This memo proposes an alternative approach to the current ECN mechanism
as proposed in the internet draft [draft-kksjf].  A Backward-ECN(BECN)
is proposed which uses the existing IP signalling mechanism, the
Internet Control Messaging Protocol (ICMP) [RFC 792] Source Quench
message.  The use of ICMP Source Quench (ISQ) allows a basic ECN
mechanism for IP which does not require any negotiation between end
systems.  Congestion notification is kept at the network(IP) level.  The
congestion state can be reflected up to the transport layer (e.g. TCP or
UDP) for appropriate action. The ISQ based approach reduces the reaction
time to a congestion in the network.  In addition, the ISQ message can
include information on the severity of the congestion allowing the end
host to react accordingly so as to make maximal use of the resources
while maintaining network equilibrium.







Hadi et al                Expires December 1998                 [Page 1]


Internet Draft   Backward ECN for the Internet Protocol        June 1998


1.0 Introduction

IP currently does not have any adhered to mechanism to notify its
transport protocols of network congestion problems. ISQs have been in
the past used for congestion notification; TCP implements its own
congestion control algorithm and makes inferences about network
congestion: TCP-Reno and variants use packet losses as an indicator
whereas TCP-Vegas uses delay/throughput as the indicator.  UDP
applications are usually unresponsive and the protocols running over UDP
(e.g., RTP) use their own congestion control methods if they do at all.
The initial suggestions to introduce a methodology for adding Explicit
Congestion Notification to IP are outlined in [Floyd94] and later in the
IETF draft [draft-kksjf].

1.1 Current ECN Proposal [draft-kksjf]

Bits 10 and 11 in the IPV6 header are proposed respectively for the ECT
(ECN Capable Transport indicator) and CE (Congestion Experienced
indicator).  Bits 6 and 7 of the IPV4 header TOS field are also proposed
as the ECT and CE place holders respectively.  The TCP header is
modified to add an additional flag, the ECN Echo, to notify the sender
(from the receiver) that it is contributing to congestion. The flag's
bit-space is borrowed from the reserved field in the TCP header.  This
bit is also interchangebly referred to as the ECE bit in this text.
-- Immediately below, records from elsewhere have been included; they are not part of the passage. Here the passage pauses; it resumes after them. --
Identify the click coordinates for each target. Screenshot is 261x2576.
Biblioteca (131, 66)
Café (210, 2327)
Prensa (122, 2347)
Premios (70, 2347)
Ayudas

The ECT bit is set by the sender end system if both the end systems are
ECN capable. This is confirmed in the pre-negotiation during the
connection setup phase in TCP.  Packets encountering congestion are
marked (CE bit) by a router on their way to the receiver end system
(from the sender end system), with a probability proportional to their
bandwidth usage following the procedure used in RED [RFC2309] routers.
When the receiver end system receives the congestion causing packet with
CE and ECT bits set, it informs the sender end system that it is
contributing to congestion by the setting of ECE bit in the ACK packet.
The sender end system reacts by halving the congestion window upon
receiving the ACK packet.  The sender end system reacts only once to ECE
messages per in-flight window of messages.

1.2 Limitations of the Current ECN Proposal [draft-kksjf]

1) The [draft-kksjf] proposal's congestion notification is coupled to
the transport layer(TCP) via the use of header information (ECE bit).
To extend this proposal to other transport protocols will require
changes to each of their respective headers.

2) The proposed [draft-kksjf] scheme requires the congestion
notification to incur a round trip time (RTT) before the sender can
react.  In a path with high delay-bandwidth product this would be



Hadi et al                Expires December 1998                 [Page 2]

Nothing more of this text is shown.